The inhabitants of Greek Macedonia are nowadays overwhelmingly ethnic Greeks, and most are also Greek Orthodox Christians. From the Middle Ages to the early 20th century, the ethnic composition of the region of Macedonia is characterised by uncertainty both about numbers and identification. The earliest estimation we have is from the Greek consulate of Thessaloniki in 1884, which according to it the nowadays Greek region of Macedonia had 1,073,000 Greeks (Grecophones, Slavophones, Albanophones), 565,000 Muslims, 215,000 Bulgarians and 16,000 Aromanians. The 1904 Ottoman census of Hilmi Pasha people were assigned to ethnicity according which church/language they belonged, it recorded 373,227 Greeks in the vilayet of Selânik (Thessaloniki), 261,283 Greeks in the vilayet of Monastir (Bitola) and 13,452 Greeks in the villayet of Kosovo. Of those 648,962 Greeks by church, 307,000 identified as Greek speakers, while about 250,000 as Slavic speakers and 99,000 as "Vlach" (Aromanian or Megleno-Romanian). However, these figures extend to territories both inside and outside of Greek Macedonia. Hugh Poulton, in his Who Are the Macedonians, notes that "assessing population figures is problematic" for the territory of Greek Macedonia before its incorporation into the Greek state in 1913. The area's remaining population was principally composed of Ottoman Turks (including non-Turkish Muslims of mainly Bulgarian and Greek Macedonian convert origin) and also a sizeable community of mainly Sephardic Jews (centred in Thessaloniki), and smaller numbers of Romani, Albanians, Aromanians and Megleno-Romanians.

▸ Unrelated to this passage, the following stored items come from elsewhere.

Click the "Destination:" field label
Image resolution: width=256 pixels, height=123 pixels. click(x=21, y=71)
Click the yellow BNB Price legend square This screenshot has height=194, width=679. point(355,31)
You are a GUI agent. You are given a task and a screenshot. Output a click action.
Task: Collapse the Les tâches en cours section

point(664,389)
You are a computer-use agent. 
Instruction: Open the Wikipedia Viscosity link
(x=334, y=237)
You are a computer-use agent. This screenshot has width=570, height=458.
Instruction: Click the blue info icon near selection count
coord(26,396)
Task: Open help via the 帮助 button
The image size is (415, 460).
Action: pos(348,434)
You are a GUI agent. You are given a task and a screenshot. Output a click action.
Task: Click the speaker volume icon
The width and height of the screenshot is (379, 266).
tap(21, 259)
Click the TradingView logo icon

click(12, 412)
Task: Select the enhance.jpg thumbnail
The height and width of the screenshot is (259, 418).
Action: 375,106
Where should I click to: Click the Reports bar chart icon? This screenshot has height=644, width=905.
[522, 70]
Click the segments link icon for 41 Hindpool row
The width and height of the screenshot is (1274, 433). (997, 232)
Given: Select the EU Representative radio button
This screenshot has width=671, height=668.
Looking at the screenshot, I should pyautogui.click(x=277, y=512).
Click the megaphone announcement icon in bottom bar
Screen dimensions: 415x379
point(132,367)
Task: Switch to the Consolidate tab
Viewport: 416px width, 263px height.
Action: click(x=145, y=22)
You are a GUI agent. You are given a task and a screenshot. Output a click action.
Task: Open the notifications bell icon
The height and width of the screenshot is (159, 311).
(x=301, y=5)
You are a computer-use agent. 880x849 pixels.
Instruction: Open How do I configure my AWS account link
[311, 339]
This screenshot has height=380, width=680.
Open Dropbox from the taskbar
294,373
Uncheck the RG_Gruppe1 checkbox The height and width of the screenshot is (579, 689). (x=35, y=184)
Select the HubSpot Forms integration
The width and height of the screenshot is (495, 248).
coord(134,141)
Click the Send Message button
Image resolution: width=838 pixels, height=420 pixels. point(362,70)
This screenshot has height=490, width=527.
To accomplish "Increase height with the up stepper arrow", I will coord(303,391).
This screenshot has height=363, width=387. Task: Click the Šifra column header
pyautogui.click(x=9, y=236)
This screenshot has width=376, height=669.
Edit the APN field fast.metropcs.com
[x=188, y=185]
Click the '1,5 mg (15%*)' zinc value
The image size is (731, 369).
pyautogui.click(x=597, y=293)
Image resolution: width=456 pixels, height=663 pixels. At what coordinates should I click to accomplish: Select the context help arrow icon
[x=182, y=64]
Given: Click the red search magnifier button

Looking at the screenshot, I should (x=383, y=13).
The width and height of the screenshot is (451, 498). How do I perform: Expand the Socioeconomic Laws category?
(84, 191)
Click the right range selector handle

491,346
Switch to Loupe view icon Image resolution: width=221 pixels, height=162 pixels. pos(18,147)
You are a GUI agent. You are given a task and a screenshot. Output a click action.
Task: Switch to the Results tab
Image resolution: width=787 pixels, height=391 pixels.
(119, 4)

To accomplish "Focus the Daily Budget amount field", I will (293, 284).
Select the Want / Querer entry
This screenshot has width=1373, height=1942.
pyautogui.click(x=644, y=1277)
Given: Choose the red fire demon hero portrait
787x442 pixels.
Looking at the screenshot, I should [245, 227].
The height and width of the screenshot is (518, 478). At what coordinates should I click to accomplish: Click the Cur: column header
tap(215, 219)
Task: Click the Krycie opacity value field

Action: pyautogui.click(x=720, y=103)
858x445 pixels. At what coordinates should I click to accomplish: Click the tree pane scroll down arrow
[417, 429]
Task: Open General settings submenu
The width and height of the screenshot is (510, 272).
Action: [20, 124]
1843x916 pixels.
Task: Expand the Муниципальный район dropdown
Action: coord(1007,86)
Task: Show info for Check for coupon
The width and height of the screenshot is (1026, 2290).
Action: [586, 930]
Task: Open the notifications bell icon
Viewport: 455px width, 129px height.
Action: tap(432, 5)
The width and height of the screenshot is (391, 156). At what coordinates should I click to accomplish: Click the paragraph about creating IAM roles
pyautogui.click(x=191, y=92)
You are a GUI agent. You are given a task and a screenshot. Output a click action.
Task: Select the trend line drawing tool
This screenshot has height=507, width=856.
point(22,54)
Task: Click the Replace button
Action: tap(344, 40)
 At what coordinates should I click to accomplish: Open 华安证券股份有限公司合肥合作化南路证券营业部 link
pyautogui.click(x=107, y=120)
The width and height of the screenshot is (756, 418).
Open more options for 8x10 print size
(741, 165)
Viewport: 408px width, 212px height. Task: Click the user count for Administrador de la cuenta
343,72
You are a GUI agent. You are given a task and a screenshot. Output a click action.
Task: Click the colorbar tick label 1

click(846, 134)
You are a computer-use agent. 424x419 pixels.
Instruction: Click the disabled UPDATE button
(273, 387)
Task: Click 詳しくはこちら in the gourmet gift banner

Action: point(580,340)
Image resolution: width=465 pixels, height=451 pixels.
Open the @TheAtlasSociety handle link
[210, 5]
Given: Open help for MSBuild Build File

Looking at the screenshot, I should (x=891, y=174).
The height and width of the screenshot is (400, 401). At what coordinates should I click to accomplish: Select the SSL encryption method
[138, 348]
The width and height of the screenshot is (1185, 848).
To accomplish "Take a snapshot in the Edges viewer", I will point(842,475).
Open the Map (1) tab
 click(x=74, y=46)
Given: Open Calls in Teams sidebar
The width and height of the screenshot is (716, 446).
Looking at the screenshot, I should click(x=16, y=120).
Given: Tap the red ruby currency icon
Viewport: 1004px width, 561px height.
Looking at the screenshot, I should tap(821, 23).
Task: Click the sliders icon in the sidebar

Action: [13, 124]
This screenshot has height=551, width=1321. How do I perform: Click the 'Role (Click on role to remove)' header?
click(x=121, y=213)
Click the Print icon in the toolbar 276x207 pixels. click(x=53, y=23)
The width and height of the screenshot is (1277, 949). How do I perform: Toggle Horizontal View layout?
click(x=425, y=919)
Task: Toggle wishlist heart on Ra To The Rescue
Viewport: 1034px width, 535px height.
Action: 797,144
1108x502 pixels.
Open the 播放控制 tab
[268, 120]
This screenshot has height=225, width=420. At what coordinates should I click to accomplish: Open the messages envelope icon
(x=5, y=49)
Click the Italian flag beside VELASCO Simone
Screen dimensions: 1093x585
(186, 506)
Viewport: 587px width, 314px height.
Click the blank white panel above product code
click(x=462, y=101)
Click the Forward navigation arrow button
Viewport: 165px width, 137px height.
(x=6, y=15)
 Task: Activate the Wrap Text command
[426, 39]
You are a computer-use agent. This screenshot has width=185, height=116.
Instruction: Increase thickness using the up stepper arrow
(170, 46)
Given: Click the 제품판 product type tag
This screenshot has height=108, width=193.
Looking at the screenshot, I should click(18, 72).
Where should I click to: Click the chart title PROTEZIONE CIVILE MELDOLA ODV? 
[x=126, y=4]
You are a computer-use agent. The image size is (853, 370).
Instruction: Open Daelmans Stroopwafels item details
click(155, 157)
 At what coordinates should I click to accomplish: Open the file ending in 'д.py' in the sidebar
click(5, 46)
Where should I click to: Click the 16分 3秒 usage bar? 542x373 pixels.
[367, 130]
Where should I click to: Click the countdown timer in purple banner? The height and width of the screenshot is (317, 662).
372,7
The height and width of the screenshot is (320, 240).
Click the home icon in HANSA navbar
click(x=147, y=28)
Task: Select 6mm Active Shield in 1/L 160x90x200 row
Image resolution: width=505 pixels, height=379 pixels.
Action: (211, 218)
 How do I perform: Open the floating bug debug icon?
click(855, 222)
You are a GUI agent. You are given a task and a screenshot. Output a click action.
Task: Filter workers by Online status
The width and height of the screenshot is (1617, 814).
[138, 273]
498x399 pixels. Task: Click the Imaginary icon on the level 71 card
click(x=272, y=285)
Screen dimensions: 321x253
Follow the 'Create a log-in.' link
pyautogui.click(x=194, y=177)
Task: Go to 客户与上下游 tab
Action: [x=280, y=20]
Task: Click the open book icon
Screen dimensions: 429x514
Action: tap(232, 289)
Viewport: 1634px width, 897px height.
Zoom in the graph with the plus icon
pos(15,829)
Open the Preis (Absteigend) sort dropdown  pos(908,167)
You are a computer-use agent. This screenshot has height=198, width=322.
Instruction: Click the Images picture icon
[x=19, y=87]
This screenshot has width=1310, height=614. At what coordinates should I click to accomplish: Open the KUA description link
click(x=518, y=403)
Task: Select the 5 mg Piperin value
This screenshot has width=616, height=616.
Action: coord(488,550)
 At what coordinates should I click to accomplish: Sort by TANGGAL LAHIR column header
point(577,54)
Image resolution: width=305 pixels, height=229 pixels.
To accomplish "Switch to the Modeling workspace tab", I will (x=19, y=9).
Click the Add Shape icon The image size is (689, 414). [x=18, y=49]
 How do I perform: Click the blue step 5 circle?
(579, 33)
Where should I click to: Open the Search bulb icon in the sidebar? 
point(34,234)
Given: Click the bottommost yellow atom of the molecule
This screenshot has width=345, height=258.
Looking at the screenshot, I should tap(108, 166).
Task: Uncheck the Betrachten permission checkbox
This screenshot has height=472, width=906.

When Macedonia was first incorporated in Greece in 1913, however, Greeks were a marginal plurality in the region. The treaties of Neuilly (1919) and Lausanne (1923) mandated a forceful exchange of populations with Bulgaria and Turkey respectively, and some 776,000 Greek refugees (mostly from Turkey) were resettled in Macedonia, displacing 300,000400,000 non-Greeks who were forced to move as part of the population exchange. The population of ethnic minorities in Macedonia dropped from 48% of the total population in 1920 to 12% in 1928, with the Great Greek Encyclopedia noting in 1934 that those minorities that remained "do not yet possess a Greek national consciousness".

The population of Macedonia was greatly affected by the Second World War, as it was militarily occupied by Nazi Germany while its ally, Bulgaria, annexed eastern Macedonia. Germany administered its occupation zone by implementation of the Nuremberg Laws, which saw some 43,00049,000 of Thessaloniki's 56,000 Jews exterminated in the Auschwitz and Bergen-Belsen concentration camps. In its own zone of annexation, Bulgaria actively persecuted the local Greek population with the help of Bulgarian collaborationists. Further demographic change happened in the aftermath of the Greek Civil War, when many Slavs of Macedonia who fought on the side of the Democratic Army of Greece and fought to separate Greek Macedonia from the rest of Greece under the auspices of Yugoslavia, left Greece. These expatriates were the primary source of ethnic Macedonian irredentism and the appropriation of ancient Macedonian heritage.

===Regional identity of Greek Macedonians===

Apogevmatini headline quoting Kostas Karamanlis:
"I myself am a Macedonian, just as 2.5 million Greeks."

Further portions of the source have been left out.